Ersterer gehört "message+", die beiden anderen Prozesse meinem User. Die restliche X- oder sonstwas-Kommunikation läuft ja auch über DBUS. Wenn der Daemon nicht laufen würde, dann würde ja was anderes auch nicht gehen …

Mal so gefragt: könnt ihr denn mit einem aktuellen stable-System Python-Plasmoide starten?!

----------

## Christian99

spaßhalber könntest du mal noch eine python2 version als system python setzen. sonst weiß ich dazu auch nix mehr  :Sad: 

----------

## l3u

Naja, vorher war ja auch Python 3 die Standardversion. Ich hab ja nichts geändert …

Nur um nochmal zu fragen: bin ich der einzige, der keine Python-Plasmoide mehr starten kann? laufen die bei euch normal?

----------

## Christian99

ich kann spontan jetzt nicht sagen, ob welche meiner plasmoide in python geschrieben sind oder nicht, hab aber keine probleme. wenn du mir ein python plasmoid sagst, probier ich es mal aus. hab aber auch unstable.

----------

## l3u

Schau doch einfach mal auf kde-apps.org (Kategorie „Plasmoid Scripts“) und such dir eines raus, was in Python geschrieben ist. Dann muss man nur die Zip-Datei auspacken und in dem Ordner plasma-windowed starten.

----------

## firefly

hi,

ich hatte heute ein ähnliches problem. Bei mir crashte plasma-desktop beim start nachdem update von PyQt4.

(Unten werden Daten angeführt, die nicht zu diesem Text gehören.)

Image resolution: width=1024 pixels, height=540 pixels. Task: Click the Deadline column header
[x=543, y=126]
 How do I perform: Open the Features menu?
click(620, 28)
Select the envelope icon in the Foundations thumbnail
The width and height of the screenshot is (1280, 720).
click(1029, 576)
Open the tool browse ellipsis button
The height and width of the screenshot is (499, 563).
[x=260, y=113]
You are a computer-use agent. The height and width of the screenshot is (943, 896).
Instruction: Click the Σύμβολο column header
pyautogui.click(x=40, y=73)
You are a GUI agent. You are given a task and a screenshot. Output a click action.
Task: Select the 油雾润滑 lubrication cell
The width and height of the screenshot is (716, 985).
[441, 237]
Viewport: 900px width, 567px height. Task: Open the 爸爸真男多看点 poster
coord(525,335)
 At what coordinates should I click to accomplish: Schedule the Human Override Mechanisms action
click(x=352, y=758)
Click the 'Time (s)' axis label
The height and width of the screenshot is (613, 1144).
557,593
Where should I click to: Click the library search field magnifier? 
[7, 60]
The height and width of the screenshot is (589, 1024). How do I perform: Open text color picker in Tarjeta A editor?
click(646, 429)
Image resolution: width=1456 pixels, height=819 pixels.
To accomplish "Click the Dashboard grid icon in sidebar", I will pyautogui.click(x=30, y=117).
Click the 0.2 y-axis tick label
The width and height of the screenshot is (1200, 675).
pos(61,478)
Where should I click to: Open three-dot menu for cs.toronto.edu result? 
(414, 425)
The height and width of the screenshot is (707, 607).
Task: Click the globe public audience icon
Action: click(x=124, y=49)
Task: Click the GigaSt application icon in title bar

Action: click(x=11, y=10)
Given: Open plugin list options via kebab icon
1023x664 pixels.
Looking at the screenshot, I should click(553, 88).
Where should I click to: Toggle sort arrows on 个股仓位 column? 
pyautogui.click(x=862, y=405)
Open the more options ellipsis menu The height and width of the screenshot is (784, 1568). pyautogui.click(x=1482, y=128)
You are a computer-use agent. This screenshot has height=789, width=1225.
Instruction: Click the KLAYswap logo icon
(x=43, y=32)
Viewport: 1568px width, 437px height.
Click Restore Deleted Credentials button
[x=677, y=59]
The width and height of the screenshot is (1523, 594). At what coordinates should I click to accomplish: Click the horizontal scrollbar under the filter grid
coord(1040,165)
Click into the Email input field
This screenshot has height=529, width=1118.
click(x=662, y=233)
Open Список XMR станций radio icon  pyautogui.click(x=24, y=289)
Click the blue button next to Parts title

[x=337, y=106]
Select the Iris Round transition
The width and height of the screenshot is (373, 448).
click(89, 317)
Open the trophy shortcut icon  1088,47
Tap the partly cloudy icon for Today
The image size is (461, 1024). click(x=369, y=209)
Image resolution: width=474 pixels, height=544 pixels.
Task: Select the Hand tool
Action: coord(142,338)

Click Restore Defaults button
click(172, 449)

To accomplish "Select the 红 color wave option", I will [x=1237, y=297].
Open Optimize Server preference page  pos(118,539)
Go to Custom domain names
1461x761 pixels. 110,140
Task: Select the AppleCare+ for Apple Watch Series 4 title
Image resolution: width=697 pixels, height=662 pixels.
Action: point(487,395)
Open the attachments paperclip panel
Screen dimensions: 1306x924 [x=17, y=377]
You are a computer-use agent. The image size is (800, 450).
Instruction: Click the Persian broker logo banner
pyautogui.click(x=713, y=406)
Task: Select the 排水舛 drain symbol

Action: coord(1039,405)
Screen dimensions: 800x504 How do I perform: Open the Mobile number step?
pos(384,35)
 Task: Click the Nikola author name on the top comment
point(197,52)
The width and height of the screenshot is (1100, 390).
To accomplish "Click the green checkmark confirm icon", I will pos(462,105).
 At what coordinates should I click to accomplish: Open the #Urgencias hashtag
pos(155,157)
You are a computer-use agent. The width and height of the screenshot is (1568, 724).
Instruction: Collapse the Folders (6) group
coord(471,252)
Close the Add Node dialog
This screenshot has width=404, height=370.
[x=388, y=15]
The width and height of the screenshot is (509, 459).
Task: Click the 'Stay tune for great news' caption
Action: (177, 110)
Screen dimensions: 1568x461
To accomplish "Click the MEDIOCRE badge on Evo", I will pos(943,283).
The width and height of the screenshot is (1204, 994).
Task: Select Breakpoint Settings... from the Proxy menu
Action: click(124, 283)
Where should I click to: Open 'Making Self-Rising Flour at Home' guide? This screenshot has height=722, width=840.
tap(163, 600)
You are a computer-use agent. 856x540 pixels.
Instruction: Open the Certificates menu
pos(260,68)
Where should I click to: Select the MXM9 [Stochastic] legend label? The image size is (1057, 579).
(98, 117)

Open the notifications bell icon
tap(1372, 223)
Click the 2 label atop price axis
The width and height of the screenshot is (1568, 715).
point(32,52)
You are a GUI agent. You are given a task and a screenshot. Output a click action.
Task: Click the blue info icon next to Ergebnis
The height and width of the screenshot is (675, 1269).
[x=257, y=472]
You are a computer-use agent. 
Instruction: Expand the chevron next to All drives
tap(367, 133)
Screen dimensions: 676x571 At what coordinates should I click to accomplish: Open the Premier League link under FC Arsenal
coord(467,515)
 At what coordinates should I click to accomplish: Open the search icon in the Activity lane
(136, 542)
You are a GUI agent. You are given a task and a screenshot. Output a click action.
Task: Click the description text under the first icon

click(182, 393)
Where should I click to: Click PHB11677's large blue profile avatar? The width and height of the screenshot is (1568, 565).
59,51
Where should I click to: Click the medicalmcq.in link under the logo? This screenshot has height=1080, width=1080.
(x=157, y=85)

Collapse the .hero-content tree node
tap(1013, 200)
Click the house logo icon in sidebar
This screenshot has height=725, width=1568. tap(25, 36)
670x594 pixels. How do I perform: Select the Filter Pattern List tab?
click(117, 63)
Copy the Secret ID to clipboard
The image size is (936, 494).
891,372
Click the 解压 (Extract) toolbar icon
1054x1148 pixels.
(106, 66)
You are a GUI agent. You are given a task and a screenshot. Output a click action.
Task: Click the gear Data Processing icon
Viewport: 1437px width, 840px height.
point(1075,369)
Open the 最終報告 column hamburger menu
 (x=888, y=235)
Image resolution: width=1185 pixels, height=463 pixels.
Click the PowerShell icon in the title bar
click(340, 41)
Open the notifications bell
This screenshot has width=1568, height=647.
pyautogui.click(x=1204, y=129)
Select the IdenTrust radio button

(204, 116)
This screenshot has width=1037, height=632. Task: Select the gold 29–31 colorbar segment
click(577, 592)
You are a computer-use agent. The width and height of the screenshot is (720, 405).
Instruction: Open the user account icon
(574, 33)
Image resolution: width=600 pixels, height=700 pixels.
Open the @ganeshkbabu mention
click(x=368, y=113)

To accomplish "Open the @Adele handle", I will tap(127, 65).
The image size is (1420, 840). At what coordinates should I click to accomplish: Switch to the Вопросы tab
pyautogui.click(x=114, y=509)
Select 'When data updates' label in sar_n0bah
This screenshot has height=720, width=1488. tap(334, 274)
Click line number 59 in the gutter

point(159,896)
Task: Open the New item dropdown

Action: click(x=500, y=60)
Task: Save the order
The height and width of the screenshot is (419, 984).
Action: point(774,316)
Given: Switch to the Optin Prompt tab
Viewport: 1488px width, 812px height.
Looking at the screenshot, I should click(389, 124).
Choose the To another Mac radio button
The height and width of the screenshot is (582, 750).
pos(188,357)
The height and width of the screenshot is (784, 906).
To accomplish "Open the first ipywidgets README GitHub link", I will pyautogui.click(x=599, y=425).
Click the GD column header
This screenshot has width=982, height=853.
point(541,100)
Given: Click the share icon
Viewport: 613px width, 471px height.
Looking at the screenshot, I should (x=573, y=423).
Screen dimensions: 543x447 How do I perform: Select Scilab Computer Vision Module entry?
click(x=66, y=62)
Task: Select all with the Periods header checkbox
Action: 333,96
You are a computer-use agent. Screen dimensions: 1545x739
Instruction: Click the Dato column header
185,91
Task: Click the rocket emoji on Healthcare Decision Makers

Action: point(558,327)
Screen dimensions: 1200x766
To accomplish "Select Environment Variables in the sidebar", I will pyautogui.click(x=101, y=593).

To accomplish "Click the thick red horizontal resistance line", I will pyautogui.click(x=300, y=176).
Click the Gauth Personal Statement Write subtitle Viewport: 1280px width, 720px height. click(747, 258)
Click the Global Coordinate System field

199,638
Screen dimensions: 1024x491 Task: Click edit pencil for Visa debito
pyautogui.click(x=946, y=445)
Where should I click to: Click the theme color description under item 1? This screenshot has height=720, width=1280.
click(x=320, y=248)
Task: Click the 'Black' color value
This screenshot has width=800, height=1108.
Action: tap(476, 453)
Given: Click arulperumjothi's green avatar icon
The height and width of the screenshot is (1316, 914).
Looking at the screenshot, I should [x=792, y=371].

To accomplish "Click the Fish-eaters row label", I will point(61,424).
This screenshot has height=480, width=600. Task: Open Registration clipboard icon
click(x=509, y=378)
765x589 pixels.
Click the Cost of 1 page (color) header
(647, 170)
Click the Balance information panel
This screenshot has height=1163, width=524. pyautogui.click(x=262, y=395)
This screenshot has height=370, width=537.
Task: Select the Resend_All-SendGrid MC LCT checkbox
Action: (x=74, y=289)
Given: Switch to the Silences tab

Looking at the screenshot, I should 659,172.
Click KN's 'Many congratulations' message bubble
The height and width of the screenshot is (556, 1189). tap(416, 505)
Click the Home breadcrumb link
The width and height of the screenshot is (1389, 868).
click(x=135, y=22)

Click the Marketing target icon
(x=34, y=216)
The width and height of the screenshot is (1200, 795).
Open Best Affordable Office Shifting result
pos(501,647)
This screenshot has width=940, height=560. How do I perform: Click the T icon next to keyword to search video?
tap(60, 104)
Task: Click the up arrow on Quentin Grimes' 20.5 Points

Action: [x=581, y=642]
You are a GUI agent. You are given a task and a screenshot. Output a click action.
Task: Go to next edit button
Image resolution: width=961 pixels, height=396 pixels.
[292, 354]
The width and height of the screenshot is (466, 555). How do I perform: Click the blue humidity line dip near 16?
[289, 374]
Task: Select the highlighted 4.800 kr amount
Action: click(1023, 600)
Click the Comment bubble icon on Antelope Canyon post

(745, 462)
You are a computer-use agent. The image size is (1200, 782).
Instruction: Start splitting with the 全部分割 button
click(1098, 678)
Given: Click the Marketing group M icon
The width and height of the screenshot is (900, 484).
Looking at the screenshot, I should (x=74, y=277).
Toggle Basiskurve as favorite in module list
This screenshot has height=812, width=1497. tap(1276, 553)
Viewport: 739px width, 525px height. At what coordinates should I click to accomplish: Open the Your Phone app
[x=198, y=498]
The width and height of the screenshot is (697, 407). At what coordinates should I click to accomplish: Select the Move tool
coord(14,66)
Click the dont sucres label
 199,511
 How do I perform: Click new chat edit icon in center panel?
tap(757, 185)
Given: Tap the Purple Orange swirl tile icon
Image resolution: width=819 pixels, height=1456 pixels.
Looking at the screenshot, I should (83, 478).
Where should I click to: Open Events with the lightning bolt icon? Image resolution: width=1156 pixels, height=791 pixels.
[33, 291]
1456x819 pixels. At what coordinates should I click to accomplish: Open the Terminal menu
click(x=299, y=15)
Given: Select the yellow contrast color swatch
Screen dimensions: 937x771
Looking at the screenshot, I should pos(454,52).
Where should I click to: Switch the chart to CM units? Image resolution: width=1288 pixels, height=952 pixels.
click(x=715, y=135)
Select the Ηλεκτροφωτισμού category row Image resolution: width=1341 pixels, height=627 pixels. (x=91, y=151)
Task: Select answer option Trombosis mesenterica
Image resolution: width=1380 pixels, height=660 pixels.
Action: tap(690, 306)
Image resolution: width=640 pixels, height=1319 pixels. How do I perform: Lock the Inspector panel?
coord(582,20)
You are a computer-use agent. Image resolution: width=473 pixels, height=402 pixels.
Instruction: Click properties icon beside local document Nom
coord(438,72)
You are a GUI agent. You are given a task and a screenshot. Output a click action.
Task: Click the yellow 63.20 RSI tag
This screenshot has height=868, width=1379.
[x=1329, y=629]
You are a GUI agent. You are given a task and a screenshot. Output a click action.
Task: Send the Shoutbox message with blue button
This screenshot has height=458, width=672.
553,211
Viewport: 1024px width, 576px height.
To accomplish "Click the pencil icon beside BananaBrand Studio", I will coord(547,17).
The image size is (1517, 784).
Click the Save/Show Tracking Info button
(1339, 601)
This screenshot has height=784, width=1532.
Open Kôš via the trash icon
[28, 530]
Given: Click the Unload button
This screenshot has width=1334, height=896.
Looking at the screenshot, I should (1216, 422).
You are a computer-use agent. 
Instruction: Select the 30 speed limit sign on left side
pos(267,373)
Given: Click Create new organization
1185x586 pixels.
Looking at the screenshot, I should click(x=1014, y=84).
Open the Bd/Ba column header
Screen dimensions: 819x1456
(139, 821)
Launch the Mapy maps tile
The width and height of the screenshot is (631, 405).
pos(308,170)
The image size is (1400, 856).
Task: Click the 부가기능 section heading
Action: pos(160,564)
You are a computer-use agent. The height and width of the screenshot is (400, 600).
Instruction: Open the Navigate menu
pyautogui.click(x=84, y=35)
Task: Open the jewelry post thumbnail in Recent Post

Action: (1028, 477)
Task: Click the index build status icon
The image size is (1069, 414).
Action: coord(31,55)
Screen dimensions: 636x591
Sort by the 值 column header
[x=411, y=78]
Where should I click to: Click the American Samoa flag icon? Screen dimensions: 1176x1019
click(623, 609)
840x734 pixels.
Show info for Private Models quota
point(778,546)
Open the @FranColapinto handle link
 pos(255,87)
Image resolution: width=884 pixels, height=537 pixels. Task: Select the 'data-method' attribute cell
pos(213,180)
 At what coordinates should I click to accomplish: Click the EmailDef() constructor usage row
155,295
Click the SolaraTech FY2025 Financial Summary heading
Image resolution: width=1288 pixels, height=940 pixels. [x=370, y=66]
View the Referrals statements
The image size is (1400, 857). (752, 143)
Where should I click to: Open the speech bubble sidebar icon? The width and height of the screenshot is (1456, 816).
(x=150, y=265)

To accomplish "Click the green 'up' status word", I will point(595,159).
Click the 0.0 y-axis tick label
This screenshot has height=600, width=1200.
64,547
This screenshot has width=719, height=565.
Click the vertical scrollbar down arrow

Bei mir half es pykde4 neu zu bauen.

----------

## l3u

pykde4 neu bauen hat auch nichts geändert …

----------

## Christian99

bei mir funktionierts auch net. Bei plasma-windowed hab ich genua die gleiche Fehlermeldung wie du.

----------

## l3u

Würde sich bitte ein jeder, der das reproduzieren kann, in Bug #504476 zu Wort melden?

----------

## l3u

Also scheinbar ist dev-libs/glib der Übeltäter gewesen! Wie jetzt eine GTK-Bibliothek Plasma zum Abstürzen bringt, ist mir zwar nicht ganz klar … aber seit dev-libs/glib-2.38.2-r1 starten Python-Plasmoide wieder normal!

----------

## firefly

glib wird nicht nur von gtk+ programmen verwendet. Auch Qt verwendet glib um mit libs klar zu kommen, welche eine glib eventloop erwarten.

----------